To change bank accounts, not only do I have to download and mail a form, but I must personally go before a bank officer and get my signature certified for the new bank, with a stamp. A notary is not sufficient for this form. All my banking is online. There is no officer of a bank or institution I can appear before!  

FS Form 5512 tells me that any of the following can certify my signature in person and stamp my form: “The financial institution’s official seal or stamp, including: Signature Guaranteed seal or stamp; Endorsement Guaranteed seal or stamp; Corporate seal or stamp; or Issuing or paying agent seal or stamp (including name, location, and four-digit identification number or nine-digit routing number), or the seal or stamp of Treasury-recognized Signature Guarantee Programs or other Treasury-approved Medallion Programs.” I have no idea what these are, or who could certify me.

If I started a new Treasury Direct account, I could input any bank info, no questions asked or signatures required. But since I already have an account under my Social Security number, I can’t set up a new one.
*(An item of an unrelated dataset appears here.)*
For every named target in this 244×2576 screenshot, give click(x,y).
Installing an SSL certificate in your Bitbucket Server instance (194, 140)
This leaves me, a financially aware and normally competent adult, in the dark about how I am to change bank accounts. TD says I can’t delete an old bank account until I have a new one in place.  

If someone who bought an I-bond in April or May changes banks at some point before they redeem it, they will face this problem. What’s a buyer to do? If I can buy I-bonds online, why can’t I change my dead bank account online? Buyers, beware, and enter more than one bank account to start. As for me, I’m stuck.